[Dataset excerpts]
★ ★ ★ ★ ★

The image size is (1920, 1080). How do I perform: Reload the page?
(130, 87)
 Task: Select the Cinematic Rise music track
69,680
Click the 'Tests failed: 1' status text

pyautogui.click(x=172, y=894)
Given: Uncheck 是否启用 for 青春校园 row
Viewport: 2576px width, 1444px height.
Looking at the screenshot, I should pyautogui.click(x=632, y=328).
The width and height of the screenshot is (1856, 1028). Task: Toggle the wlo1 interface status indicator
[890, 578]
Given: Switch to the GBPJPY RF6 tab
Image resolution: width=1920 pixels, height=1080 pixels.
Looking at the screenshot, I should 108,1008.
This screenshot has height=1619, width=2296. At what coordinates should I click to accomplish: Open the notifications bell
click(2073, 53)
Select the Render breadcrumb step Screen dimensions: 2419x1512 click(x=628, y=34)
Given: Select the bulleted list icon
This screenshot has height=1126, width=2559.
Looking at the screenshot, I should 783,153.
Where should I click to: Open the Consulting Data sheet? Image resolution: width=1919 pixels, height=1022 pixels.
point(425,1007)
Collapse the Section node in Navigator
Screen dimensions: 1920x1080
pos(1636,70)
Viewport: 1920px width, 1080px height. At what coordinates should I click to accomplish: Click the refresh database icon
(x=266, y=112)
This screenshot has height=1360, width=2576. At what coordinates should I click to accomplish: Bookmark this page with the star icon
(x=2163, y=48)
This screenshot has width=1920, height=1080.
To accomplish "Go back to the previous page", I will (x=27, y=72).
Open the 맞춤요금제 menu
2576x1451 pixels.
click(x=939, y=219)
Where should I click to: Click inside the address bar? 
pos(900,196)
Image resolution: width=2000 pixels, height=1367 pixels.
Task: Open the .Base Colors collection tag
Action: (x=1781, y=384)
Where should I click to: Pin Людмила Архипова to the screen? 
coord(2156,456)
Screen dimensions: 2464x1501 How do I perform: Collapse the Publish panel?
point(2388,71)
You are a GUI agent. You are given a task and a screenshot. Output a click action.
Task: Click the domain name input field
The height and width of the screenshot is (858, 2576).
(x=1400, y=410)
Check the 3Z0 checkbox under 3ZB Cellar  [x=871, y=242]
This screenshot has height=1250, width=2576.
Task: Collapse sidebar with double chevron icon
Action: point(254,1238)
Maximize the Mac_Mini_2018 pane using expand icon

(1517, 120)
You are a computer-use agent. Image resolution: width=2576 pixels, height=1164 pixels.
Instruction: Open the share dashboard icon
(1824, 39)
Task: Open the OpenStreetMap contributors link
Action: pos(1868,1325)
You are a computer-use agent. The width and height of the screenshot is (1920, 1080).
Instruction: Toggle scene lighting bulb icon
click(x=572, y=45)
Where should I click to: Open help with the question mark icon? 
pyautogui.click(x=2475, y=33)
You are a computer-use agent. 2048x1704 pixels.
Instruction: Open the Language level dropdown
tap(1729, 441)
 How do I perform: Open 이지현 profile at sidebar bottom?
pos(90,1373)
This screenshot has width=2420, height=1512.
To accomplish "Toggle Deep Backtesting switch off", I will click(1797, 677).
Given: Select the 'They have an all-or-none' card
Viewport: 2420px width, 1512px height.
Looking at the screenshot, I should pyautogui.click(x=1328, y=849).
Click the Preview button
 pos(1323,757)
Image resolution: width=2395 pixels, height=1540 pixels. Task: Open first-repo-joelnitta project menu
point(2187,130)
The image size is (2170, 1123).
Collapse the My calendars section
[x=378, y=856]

★ ★ ★ ★ ★

§ **WHAT THE TASK ASKS**: The answer must consist solely of the lines from the first line of the data to the line holding "Given: Switch to the GBPJPY RF6 tab", each given again exactly.

§ **ANSWER SPACE**:
The image size is (1920, 1080). How do I perform: Reload the page?
(130, 87)
 Task: Select the Cinematic Rise music track
69,680
Click the 'Tests failed: 1' status text

pyautogui.click(x=172, y=894)
Given: Uncheck 是否启用 for 青春校园 row
Viewport: 2576px width, 1444px height.
Looking at the screenshot, I should pyautogui.click(x=632, y=328).
The width and height of the screenshot is (1856, 1028). Task: Toggle the wlo1 interface status indicator
[890, 578]
Given: Switch to the GBPJPY RF6 tab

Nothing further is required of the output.